Principales contre-indications médicales

→ Dermocorticoïdes : hypersensibilité, dermatoses infectieuses non contrôlées (bactériennes, virales, fongiques ou parasitaires), acné, rosacée, parfois application prolongée sur les paupières (risque de glaucome).

→ Tacrolimus topique : hypersensibilité à l’un des composants (principe actif, excipients) ou aux macrolides en général ; lésion néoplasique.

→ Émollients : hypersensibilité à l’un des ingrédients du produit.

À RETENIR

SUR LA MALADIE

→ La dermatite atopique est une dermatose chronique inflammatoire touchant préférentiellement le nourrisson et le jeune enfant.

→ La peau est souvent sèche et réactive.

→ Les poussées se traduisent par l’apparition de plaques rouges qui démangent.

→ Les lésions peuvent également se surinfecter.

→ Les jeunes patients atteints peuvent développer d’autres signes de l’atopie : rhinite, asthme, conjonctivite…

→ Dans la majorité des cas, heureusement, la dermatite atopique disparaît tout simplement.

→ L’impact psychologique de la maladie sur l’enfant et sa famille est à prendre en compte : troubles du sommeil, nervosité…

SUR LE TRAITEMENT

→ À l’inverse de la physiopathologie de la dermatite atopique qui fait encore l’objet de recherches, le traitement est bien codifié.

→ Le traitement se base sur des dermocorticoïdes, pour enrayer l’inflammation, et sur des émollients, pour hydrater la peau.

→ Les applications se font une fois par jour le soir après la toilette.

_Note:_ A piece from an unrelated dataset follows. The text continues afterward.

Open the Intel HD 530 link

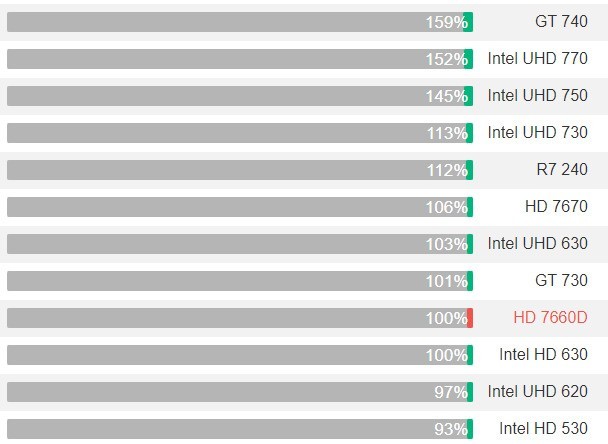543,428
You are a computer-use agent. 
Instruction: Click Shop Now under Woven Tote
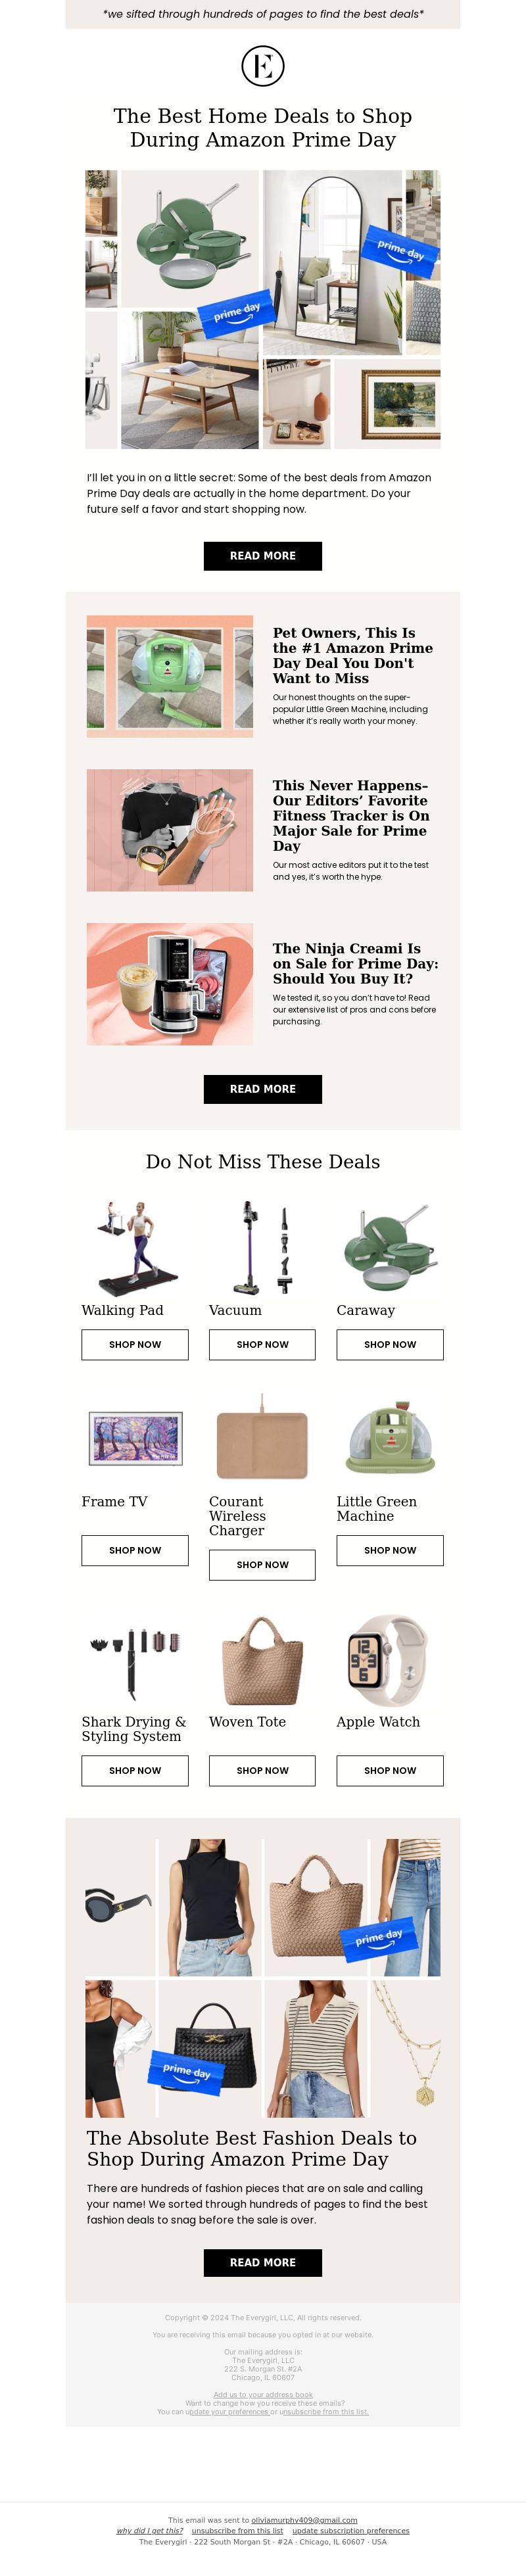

Idéalement, l’émollient sera appliqué autant de fois que nécessaire dans la journée pour soulager et nourrir la peau sèche.

→ En cas d’échec des dermocorticoïdes, une alternative à base de tacrolimus topique est possible.

SUR LE PATIENT

→ Dans la dermatite atopique, l’observance est médiocre : les contraintes du traitement local sont aggravées par une peur importante vis-à-vis des dermocorticoïdes.

→ Des mesures supplémentaires d’adaptation du quotidien (hygiène, vêtements, école, loisirs, gestion du prurit) sont indispensables.

→ L’éducation thérapeutique du patient (ETP) est un bon moyen pour aider les familles qui vivent au quotidien avec cette maladie chronique.